Greek shipping firm Optima Shipping Services has entered the cyber-security space by launching a specialised company to address gaps in the domestic maritime industry
Optima has partnered with Greece-based firms TicTac Cyber Security and Crimelab to establish Optima Cyber, responding to the rising number of cyber attacks targeting shipping companies in recent years.
Optima Cyber aims to enhance cyber-security awareness and resilience in the maritime sector by offering tailored solutions that address vulnerabilities at both corporate and vessel levels.
The newly launched entity will also focus on proactive threat monitoring, risk assessments, ransomware incident response and business recovery strategies.

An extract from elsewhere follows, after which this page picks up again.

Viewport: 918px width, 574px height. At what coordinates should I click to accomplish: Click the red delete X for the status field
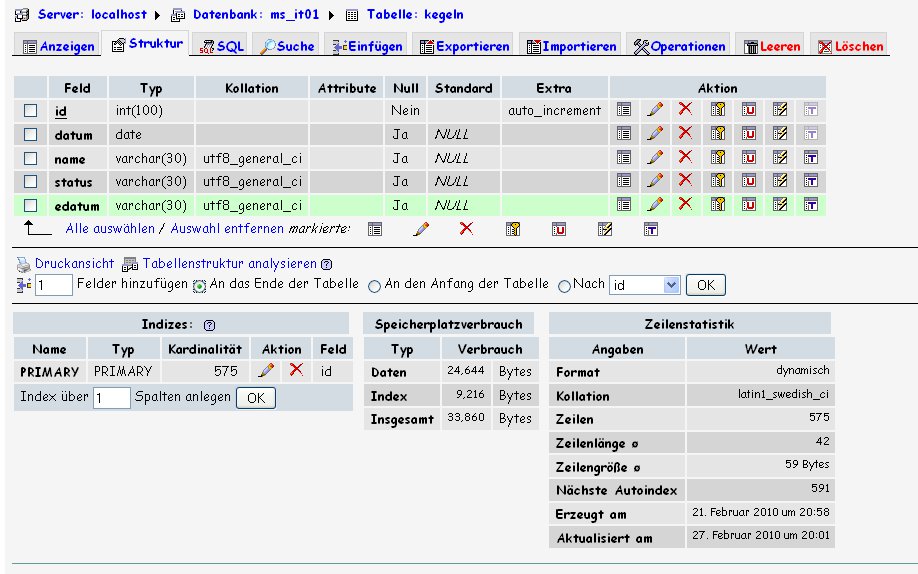click(685, 181)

Cyber security cannot be overlooked
With several high-profile cyber incidents affecting major maritime organisations, cyber security can no longer be viewed as a purely technological issue.
“While awareness of cyber-security risks has improved, there remains a gap between recognition and proactive implementation of robust cyber-security measures,” Optima Shipping Services head of market analysis and decarbonisation strategies Angelica Kemene told Riviera.

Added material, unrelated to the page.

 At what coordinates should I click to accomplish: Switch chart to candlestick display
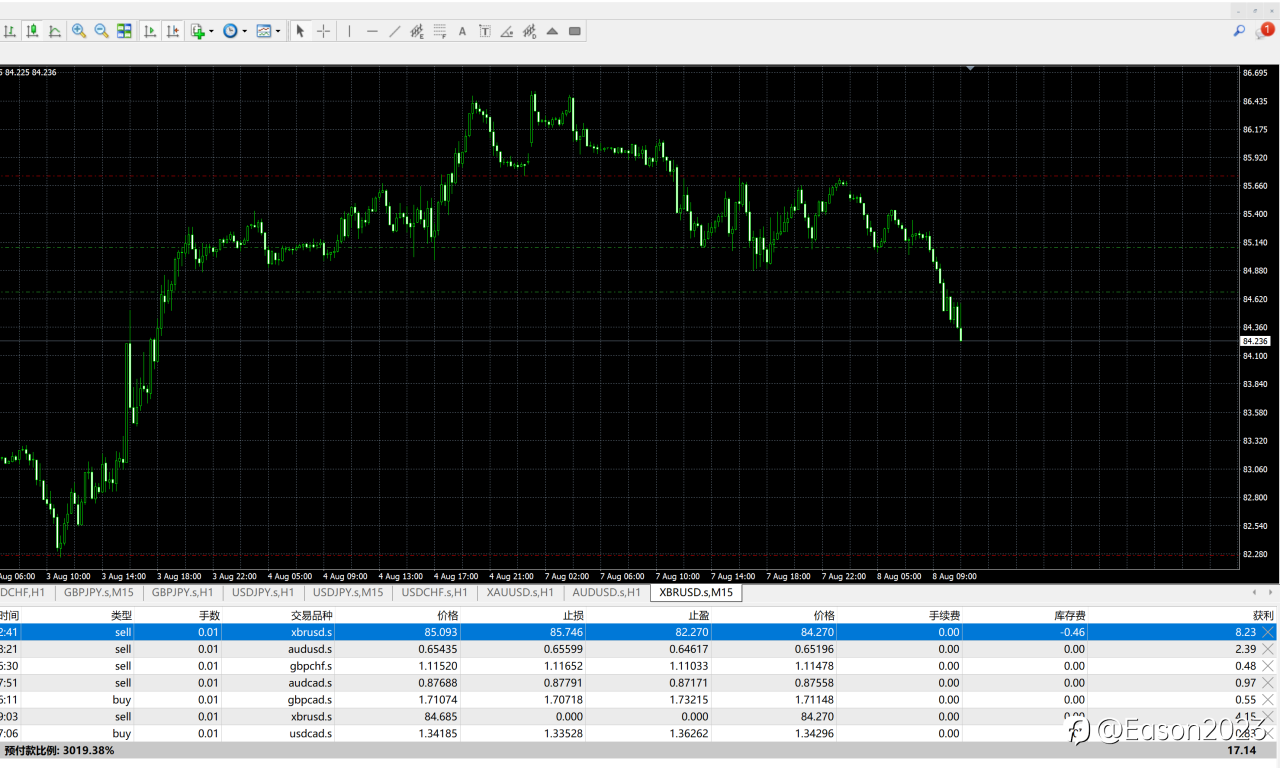(x=32, y=31)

“Many companies acknowledge the threats, especially following high-profile incidents, but practical defences and training are often lacking,” she added.
TicTac co-founder Panagiotis Pierros noted while awareness and preparation have improved over the years, new attack vectors and emerging threats have raised the stakes, requiring heightened vigilance.
According to Ms Kemene, recent cyber attacks have highlighted ransomware, phishing schemes targeting both crew and shore-based personnel, and vulnerabilities in operational technology systems that can disrupt vessel operations as the most prominent threats.
Regulatory challenges and compliance gaps
Beyond cyber-security threats, Optima Cyber will also help shipping companies to achieve regulatory compliance.Notably, while the current regulatory framework for cyber-security incidents in shipping is important in principle, stakeholders have often criticised it as vague.
“Most guidelines are generic and sometimes vague, but existing threats are driving companies forward,” said Mr Pierros.
Ms Kemene pointed out while the IMO Resolution MSC.428(98) and related guidelines (such as /Circ.3) mandate the integration of cyber-security risk management into safety management systems, enforcement mechanisms remain weak.
Although classification societies and flag states have introduced additional guidelines – such as the IACS Unified Requirements /E27 – compliance remains inconsistent across the industry. “The real challenge lies in translating regulatory requirements into concrete, proactive measures on board and ashore,” Ms Kemene added.
She also emphasised the role of flag states in strengthening industrywide cyber resilience, with clearer auditing procedures.
However, stricter cyber-security regulations appear to be on the horizon. Measures such as the EU’s Digital Operational Resilience Act and the NIS2 Directive indicate greater compliance requirements and more detailed regulations will be introduced in the coming years, Mr Pierros noted.
The European Union Agency for Cybersecurity 2024 threat landscape highlighted the increasing number of incidents faced by the EU transport, which was the second-most targeted sector.